Mazzeo has said the calls from Puhek began Saturday. In those calls, Mazzeo said, Puhek urged her to recant and told her that the Gibbons camp was willing to offer money if she would sign a "silence agreement."

Responding to questions from the Sun , Wright said he had been led to believe by Metro Police and the district attorney that investigators, at his insistence, were subpoenaing Mazzeo's phone records, as well as the records of others who could be involved in any efforts to silence his client, including Gibbons and Rogich.

The "silence agreement" that Mazzeo said Puhek requested adds a curious element to the case.

Despite the alleged efforts to get her to change her story, Mazzeo, a 32-year-old single mother, student and cocktail waitress, did not recant her allegations and she refused the alleged financial overtures.

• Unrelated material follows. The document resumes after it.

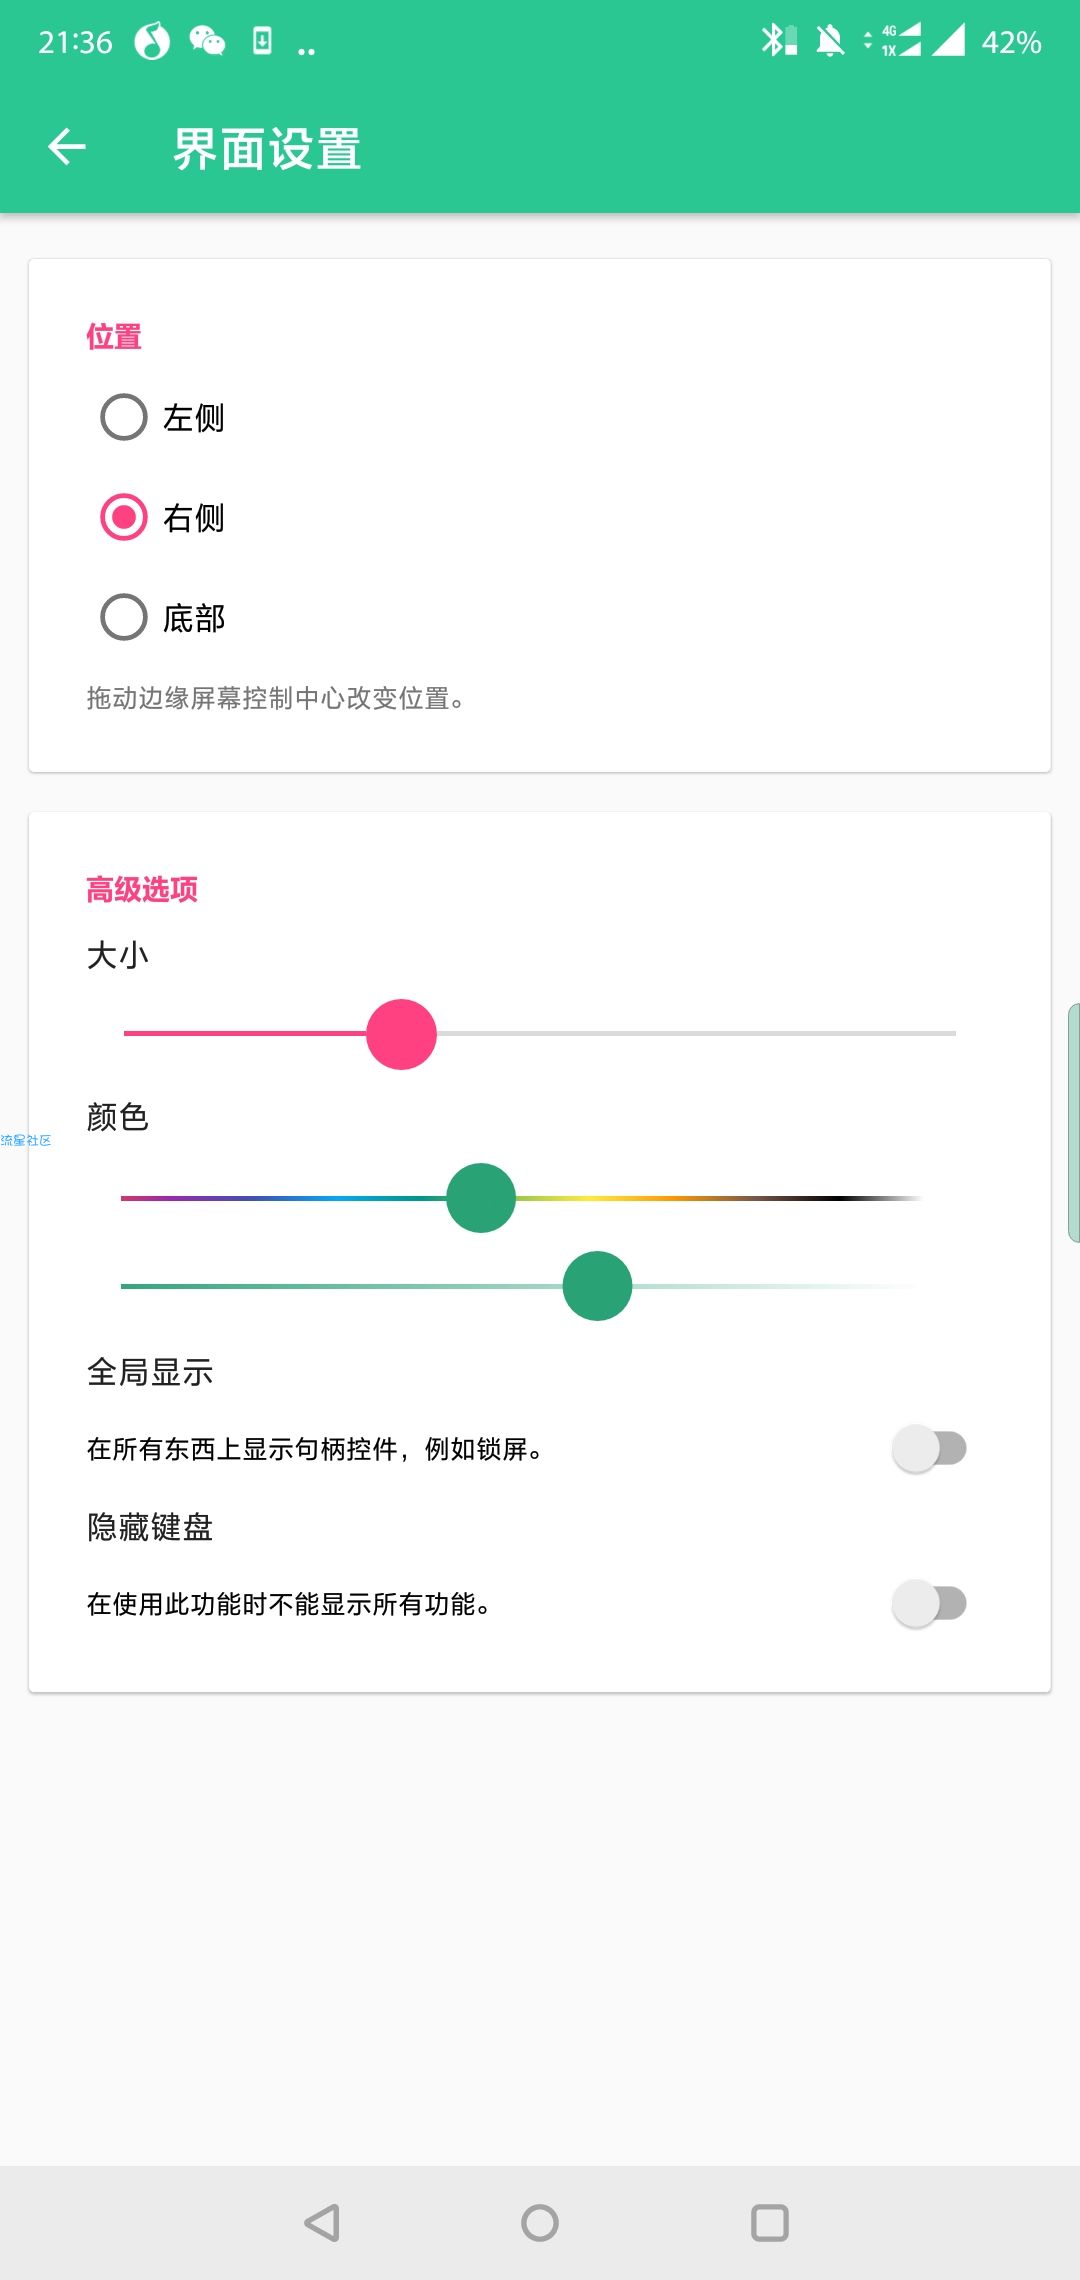Click the green opacity slider handle
Image resolution: width=1080 pixels, height=2280 pixels.
(597, 1286)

She did, however, decline to press charges, telling police on Saturday afternoon, less than 24 hours after the incident, that she did not want to move forward with the case against Gibbons because he was a powerful politician.

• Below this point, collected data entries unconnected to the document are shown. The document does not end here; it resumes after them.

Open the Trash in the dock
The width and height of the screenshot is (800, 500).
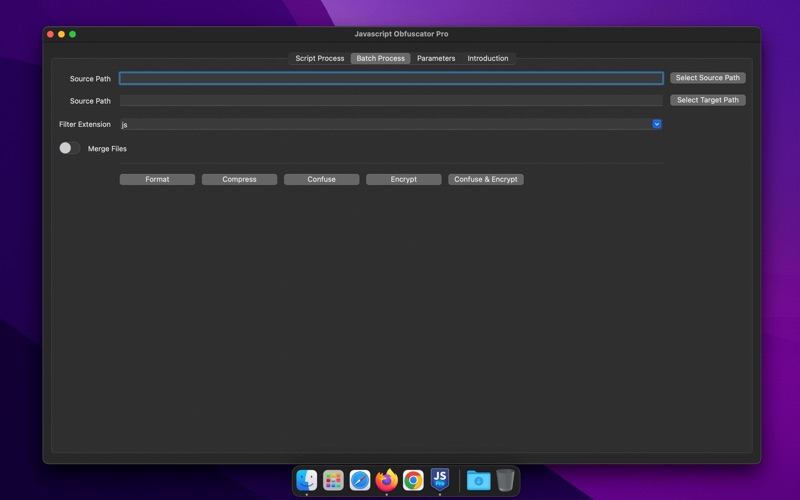(505, 480)
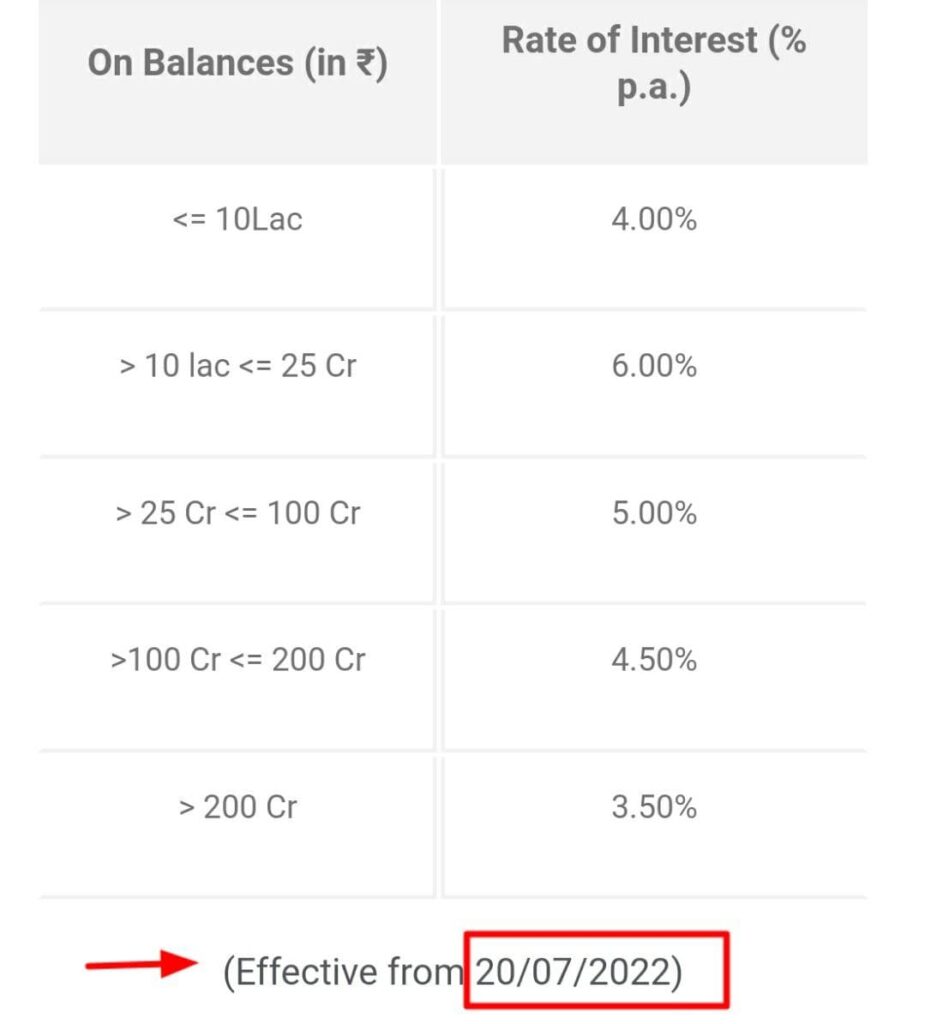The image size is (925, 1024).
Task: Click the rupee symbol in the header
Action: pyautogui.click(x=366, y=63)
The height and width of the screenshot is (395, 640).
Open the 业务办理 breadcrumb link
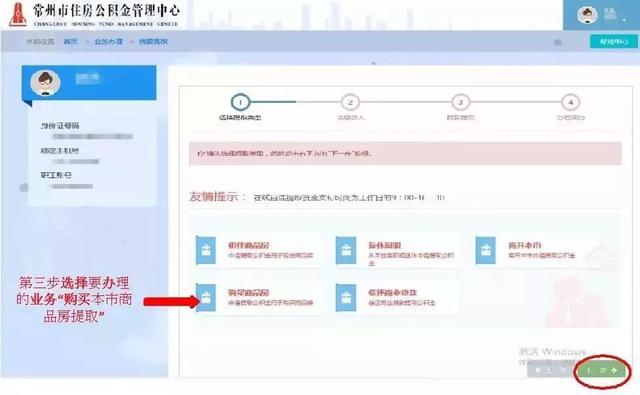tap(109, 42)
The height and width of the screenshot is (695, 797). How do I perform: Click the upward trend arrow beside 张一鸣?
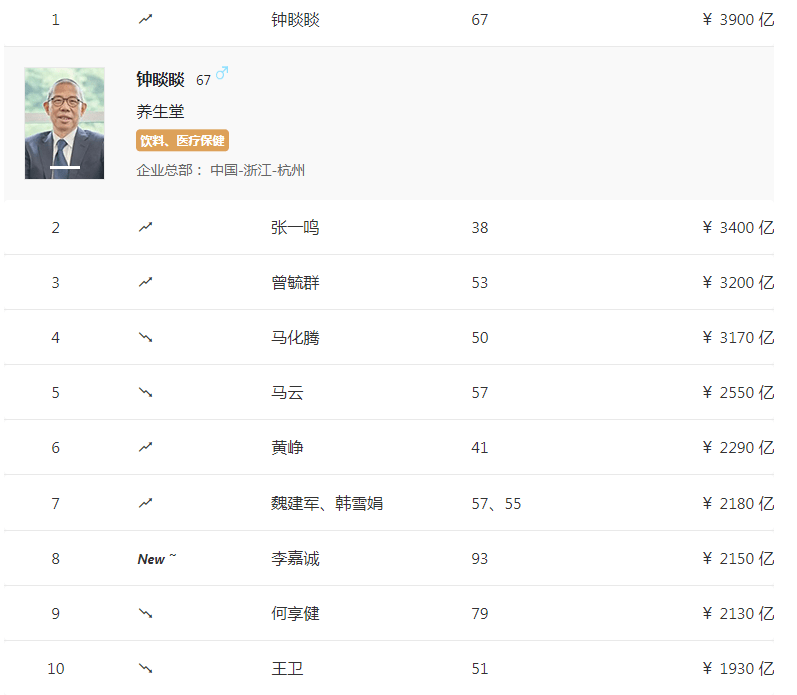pos(146,227)
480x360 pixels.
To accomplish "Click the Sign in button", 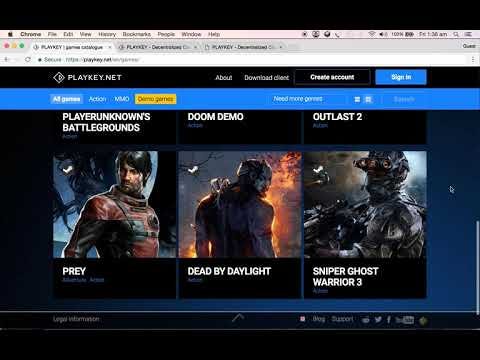I will click(401, 77).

Puhek's alleged attempt to obtain the "silence agreement" came as the Nevada media began calling for the release of all police records of the incident - including the identity of the alleged victim, which still had not been made public.

The police records also included Mazzeo's and Gibbons' versions of what occurred in or near the five-story Hughes Center parking garage, just northwest of the intersection of Paradise and Flamingo roads.

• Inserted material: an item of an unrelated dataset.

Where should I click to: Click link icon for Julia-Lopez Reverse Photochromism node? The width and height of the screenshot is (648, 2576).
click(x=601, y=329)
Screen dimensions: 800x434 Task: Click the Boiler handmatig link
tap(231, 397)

By Mazzeo's account, after Puhek's efforts to silence her failed, a private investigator working for Gibbons' attorney Don Campbell entered the picture. Mazzeo and the Gibbons camp agree that by Tuesday, with media pressure to release the records intensifying, investigator David Groover repeatedly attempted to meet with Mazzeo.

At that point, Mazzeo called a friend in California, an attorney, who telephoned Groover to ask him to stay away. The attorney then put Mazzeo in touch with Wright in Las Vegas.

At the news conference Friday, in which Wright charged that Gibbons was still being given favorable treatment by police , the attorney said he gave detectives names and telephone numbers to help them subpoena the records that could corroborate his client's claims.

After police told him they were only investigating the case as a battery misdemeanor and could not subpoena the records, Wright said, he became upset and telephoned Clark County Sheriff Bill Young and District Attorney David Roger to voice his displeasure at the lack of objectivity by investigators.

"This is absolutely ridiculous," Wright told reporters. "People talk while investigations go on. Chrissy talked to people between the sequence of 911 calls. She talked to people who are identified on the telephone calls ... She talked about the threats she had received. She talked to people about offers of payments.

"She identified the investigator who called her - the one, for some reason, this innocent accused (person) needed to hire to meet with her and make his (Gibbons') statement fit her statement, which intimidated her."

"These things can be investigated and these statements can either be corroborated or they can't."

Metro Deputy Chief Greg McCurdy defended the investigation Friday: "We gave Mazzeo the same considerations as everybody else.

"We are conducting this investigation appropriately. She has been interviewed appropriately, we are going to finish this investigation and hand it over to the district attorney's office."

McCurdy said police intend to call Gibbons back for an interview.

Puhek issued a statement last week saying that she never suggested that Mazzeo "not press charges for any reason, including money."

In that statement, which Puhek signed at the request of the Gibbons campaign, she said: "While I have been an acquaintance of Chrissy Mazzeo for five years, I have seen her socially only a few times, the last time being nearly two years ago."

Mazzeo worked in Puhek's husband's dental office five years ago.

Puhek has not mentioned her phone calls to Mazzeo in the days after the incident .

In Puhek's statement, however, she said that she "did not speak with anyone associated with the Gibbons campaign until Wednesday, Oct. 18," when she was asked to provide the written statement.

Sun reporters Abigail Goldman and Mary Manning contributed to this report.